Université Paul-Valéry : 77 cours d’anglais sans enseignant, et « pas de garantie » pour les étudiants
À quelques jours de la reprise, 77 unités de cours restent sans enseignant au sein du seul département d’études anglophones de l’université Paul-Valéry de Montpellier, confirme sa présidente Anne Fraisse, qui évoque un « sous-encadrement massif ». La situation serait comparable en cinéma ou en psychologie
« Voici la liste des cours qui restent actuellement à pourvoir. » Le courriel, envoyé en cette rentrée par la direction du département d’études anglophones (UFR 2) à ses collègues, et que nous avons pu consulter, tient plus de l’appel à l’aide que de la note de service. Rien que pour le semestre qui s’ouvre, il manque des enseignants pour au moins 27 TD et 11 TP d’anglais, en LEA, en LLCER et en anglais pour non-spécialistes (LANSAD). La liste du second semestre est tout aussi fournie. Consigne aux collègues : « N’hésitez pas à nous contacter rapidement. »
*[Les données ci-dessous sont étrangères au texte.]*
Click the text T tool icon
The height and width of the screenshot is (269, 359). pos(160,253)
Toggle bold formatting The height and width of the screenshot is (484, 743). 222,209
Contactée, la présidente de l’université Anne Fraisse ne conteste pas ces chiffres. « Il y a actuellement 77 unités de cours non pourvues », indique-t-elle à propos de ce seul département, décrivant un « sous-encadrement massif ». Un total cohérent avec le document interne : la liste jointe au courriel recense 76 groupes de TD et de TP sans enseignant sur l’ensemble de l’année, auxquels s’ajoutent des cours d’anglais pour non-spécialistes et des séances de remédiation. En clair, l’université n’a pas assez d’enseignants, et son « bassin de recrutement » de vacataires est trop étroit pour combler les trous. Une difficulté qu’elle présente d’ailleurs comme « une situation habituelle ».
Système D
Pour la rentrée, la présidence sort la boîte à outils du système D : des titulaires prendront en charge davantage de TD, des groupes d’étudiants seront fusionnés, donc plus chargés, et certains cours pourraient basculer à distance, « plus simple à organiser », selon Anne Fraisse. Avec une limite qu’elle assume : « Je ne peux pas garantir que tous les étudiants aient un prof devant eux à la rentrée. »
Le problème dépasse le seul département d’anglais. Sans avoir « encore fait de bilan précis », la présidente affirme que c’est aussi le cas dans des filières comme le cinéma ou la psychologie.En cause, selon elle : des effectifs étudiants qui augmentent d’année en année, quand « le ministère refuse de faire suivre les financements ».
Les étudiants du TD de civilisation britannique du mardi à 17h15, signalé « difficile à déplacer » dans le courriel interne, connaissent au moins leur horaire. Reste à savoir qui, ce jour-là, se trouvera face à eux. En chair et en os, ou en visio.